Let’s recap why we write tests:
- They provide documentation on how the application is expected to behave.
- Prevent against regressions (accidental bugs) when changing unrelated code.
- Ensure safe refactorings, i.e. internal changes to code without changing behavior.
Note that most of these become relevant when the code under test changes. If code would not change, one manual test after finalizing the code would be enough. In other words: tests are most useful when they fail. This is the moment when they prove their usefulness, otherwise you would not need them. Therefore, do not be afraid of failing tests, be thankful for them.

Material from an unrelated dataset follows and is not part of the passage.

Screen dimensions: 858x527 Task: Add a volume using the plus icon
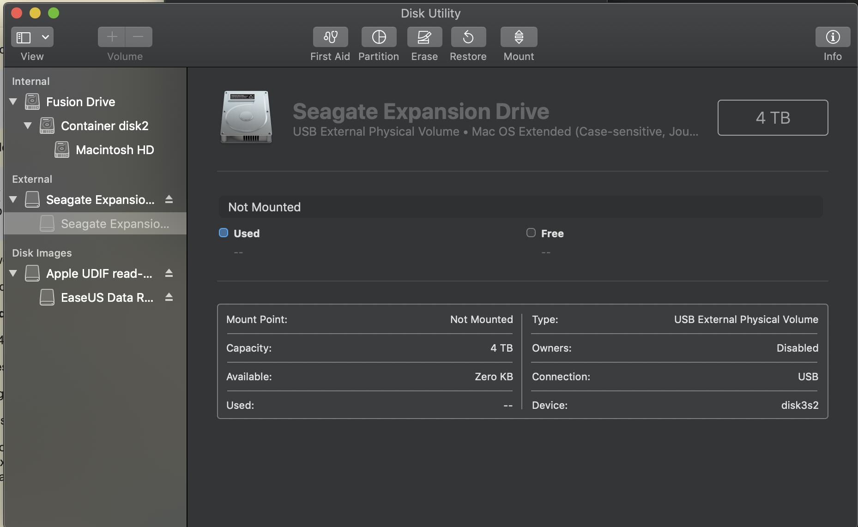click(111, 36)
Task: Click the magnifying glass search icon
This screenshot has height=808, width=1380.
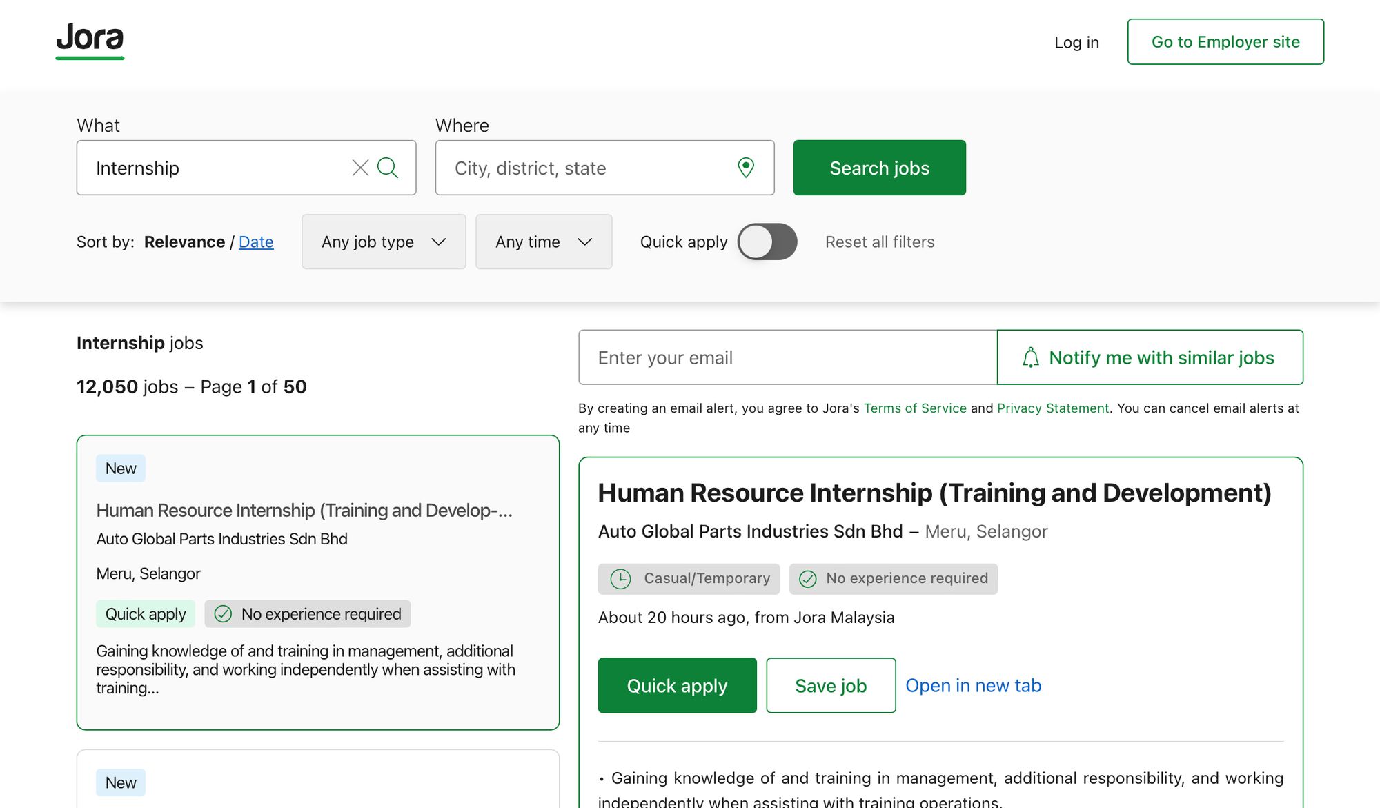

In the following, we collect heuristics that help us determine whether a new test is useful or “good” - based on the goals laid out above:
-
The test is deterministic.
When running the test suite repeatedly in different orders, the test should always have the same result. The opposite is called a “flaky” test. Some factors that can make a test flaky or order-dependent are date/time, and shared state between tests.
-
When the test fails, the code is broken.
This seems obvious, but must be emphasized. It is the most important property we desire from tests.
-
When the code is broken, the test fails.
If a test is written in a way that it never fails, its value is diminished. The TDD cycle (writing tests before the code that makes them pass - “red-green-refactor”) ensures this. Misleading green tests (“false positives”) are worse than untested code.
-
Intentional behavior changes require changes to the test.
Does a test fail when you change the code it’s testing, e.g. by flipping a boolean or changing a magic number to another one? This ensures good coverage and can help code readers understand non-obvious aspects of code (the necessity of type-casts, conditions, etc.). Sometimes, it can be tempting to write tests in a way that changes to the code immediately reflect in the tests, without having to change them (e.g. adding new fields to an API serialization). However, if tests are supposed to document behavior, then of course changing behavior should require changes to the corresponding documentation / test.
-
When you refactor the code under test, the test does not need to change.
This is another way of saying that the test only depends on the external (or public) interface of the unit under test, and not any implementation details. The test should not be coupled to the code it’s testing. Only if we do not make any changes at all to the corresponding tests, we can have reasonable certainty that the code still behaves the same after refactoring.
Test-driven development vs. Behaviour-driven development¶
First of all, test-driven development (TDD) is a development practice while behaviour-driven development (BDD) is a team methodology. In TDD, the developers write the tests while in BDD the (often automated) specifications are (usually) created by users or testers (with developers wiring them to the code under test). For small, co-located, developer-centric teams, TDD and BDD can become more or less the same when it comes to writing tests - but there is still a difference related to the strong focus on the system behavior in BDD.
What is TDD?¶
TDD means using tests while writing code to validate what you are writing is correct, i.e. cover new functionality with tests before implementing the required logic. This forces to think about the expected result of the implementation first, which also results in tests focusing on the actual use cases of the application instead of tests being tightly coupled to the implementation.
What is it good for?
- Good when refactoring code. Make sure the behavior for the (to be) refactored code is tested first.
- Good when bug fixing, as a regression test can ensure the bug will not happen again.
What is BDD?¶
BDD results in tests that are more human-readable and more end-user / business-related. BDD testing is a way of making tests replicate behaviour of a user and is more relatable for less tech-inclined folks. Provided that the developers take care of the wiring underneath, this can be a very effective way for stakeholders to understand what is being tested.
BDD can be combined with the TDD approach. The resulting specs tend to be executed using a headless browser, e.g. E2E tests with Capybara.
What is it good for?
- More suited to a higher-level perspective.
- Focuses on integration of services and UI aspects.